In-Depth
Data on Demand
- By Alan Joch
- January 1, 2006
The Big Idea
WORLD WIDE DATABASE
- “If HTML and the Web made all the online documents look like one huge book, [the Semantic Web] will make all the data in the world look like one huge database,” says Web visionary Tim Berners-Lee.
- The Semantic Web uses models to automate data mapping and reduce the manual labor associated with configuring data.
- Although the number of commercial and open-source tools designed to ease implementation is growing, only experts have the skill to use them fully.
When Vodafone Group launched
its Vodafone Live portal in 2002,
mobile phone users tapped into
a brave new world of products
and services. Their mobile handsets displayed the
latest news and sports headlines, downloaded custom
ring tones and video games, and became a tool
for purchasing MP3s, a la Apple's iTunes electronic
store. Eventually, more than 35 million people
across Europe, Asia, Australia and New Zealand
gravitated to the site.
Unfortunately, the portal threatened to be an embarrassment
of riches. The range of choices sometimes
overwhelmed the navigational prowess of tiny
handset screens. Vodafone feared tedious scrolling
through menus to find the right music, games or ring
tones would become a turnoff. "The more people
have to click, especially on a mobile handset, the
more drop-off [in business] you'll see," says Daniel
Appelquist, senior technology strategist at Vodafone's
European headquarters.
So, in 2004, the company beefed up search services
by incorporating elements of still arcane Semantic Web technology. Vodafone reasoned that if Semantic
Web methods brought more precision to customer
searches, consumers would use Vodafone Live
more often and in turn spend more money for downloaded
content.
Eight keys to Semantic Web success
Semantic Web pioneers and tools vendors list what they say are emerging best practices essential for deriving value from this young technology.
Be brave. Daniel Appelquist, Vodafone’s senior technology strategist at its European headquarters, warns the glut of information about the Semantic Web and Resource Development Framework (RDF) and Web Ontology Language (OWL) standards can make them sound more complicated than they actually are.

**STORED RECORDS**
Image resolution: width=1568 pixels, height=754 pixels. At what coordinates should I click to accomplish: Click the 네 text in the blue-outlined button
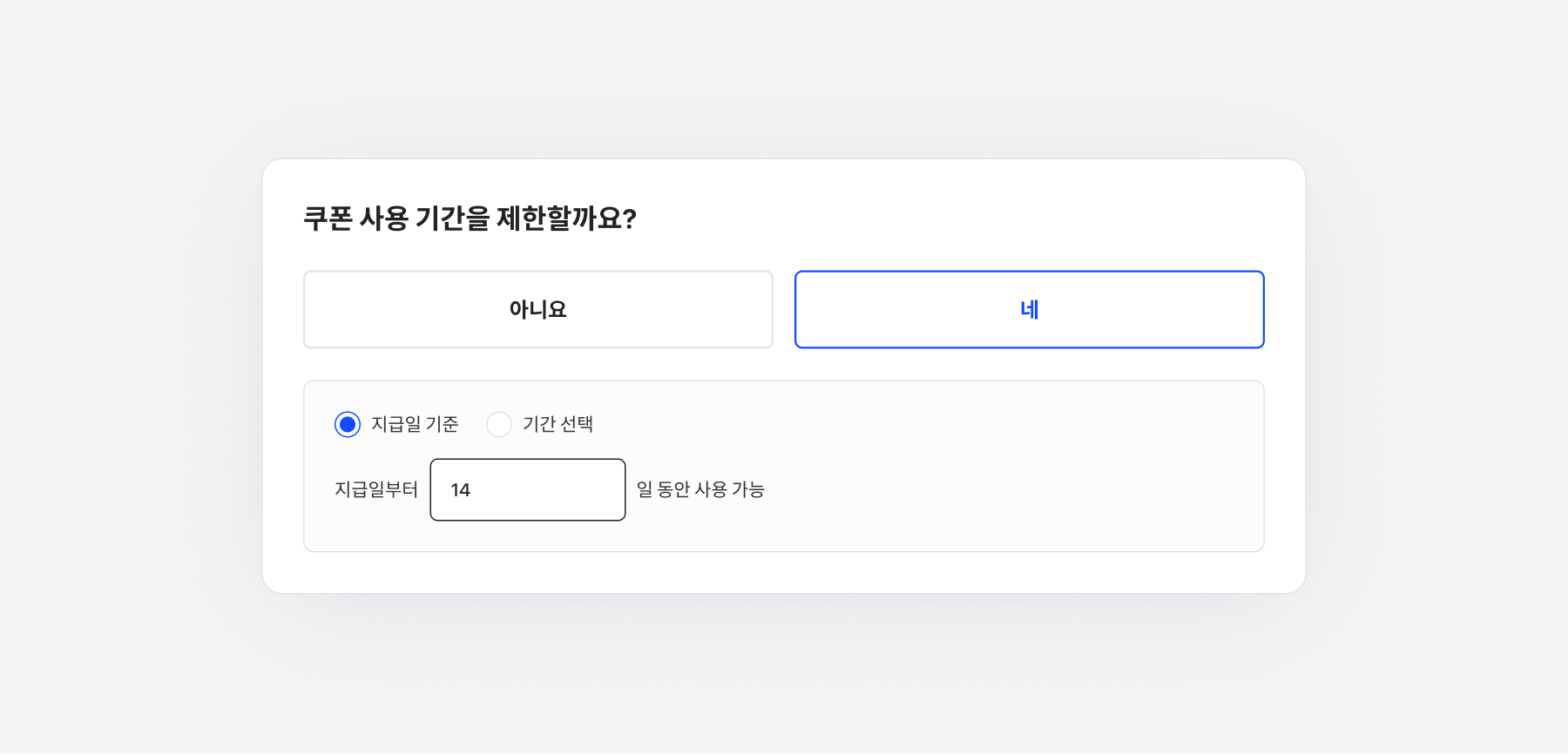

...

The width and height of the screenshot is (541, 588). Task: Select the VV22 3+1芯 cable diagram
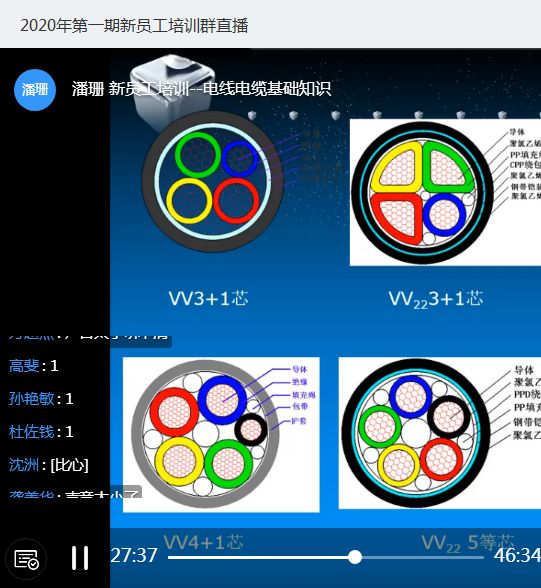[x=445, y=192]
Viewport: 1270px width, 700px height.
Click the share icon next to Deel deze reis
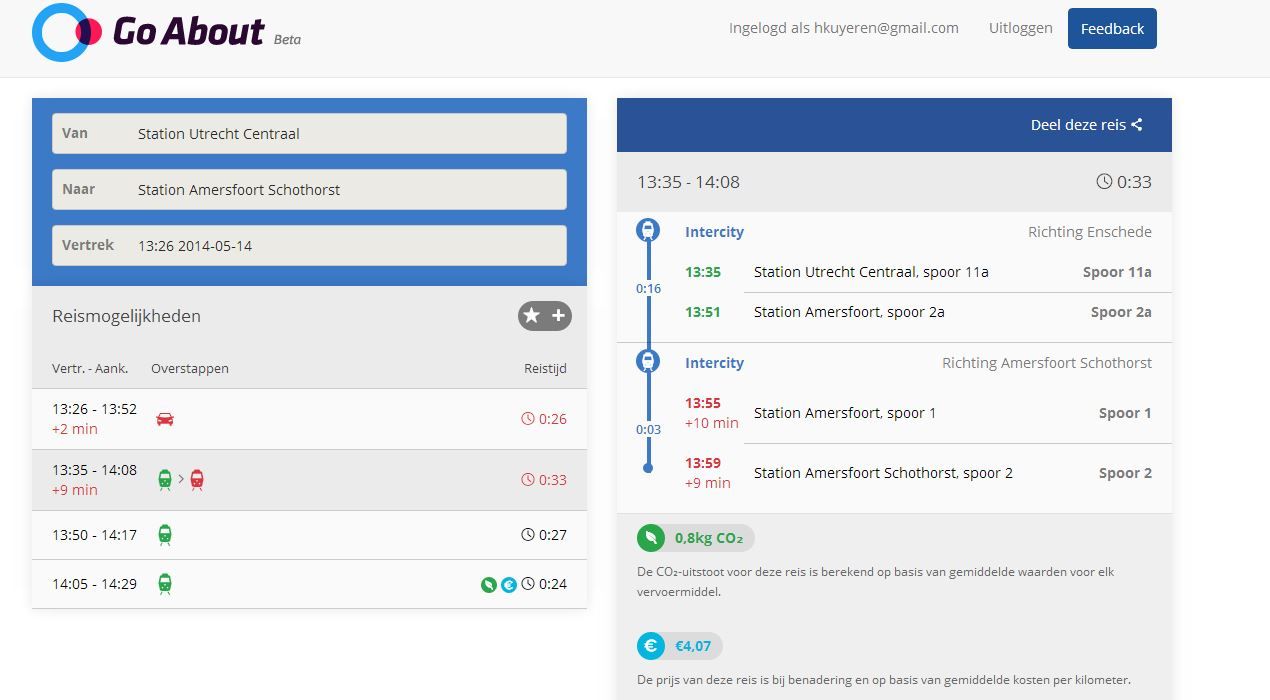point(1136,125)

**WHAT THIS EXERCISE ASKS**
1. Answer these questions from the Semantic Web article:
(a) In what year did Vodafone Group launch its Vodafone Live portal?
(b) How many people eventually gravitated to the site?
(c) In what year did the company strengthen its search services with Semantic Web technology?
2. Copy the Semantic Web article from "Eight keys to" to "this young technology.".

**TASK-BY-TASK ANSWERS**
1.
(a) 2002
(b) More than 35 million
(c) 2004

2.
Eight keys to Semantic Web success
Semantic Web pioneers and tools vendors list what they say are emerging best practices essential for deriving value from this young technology.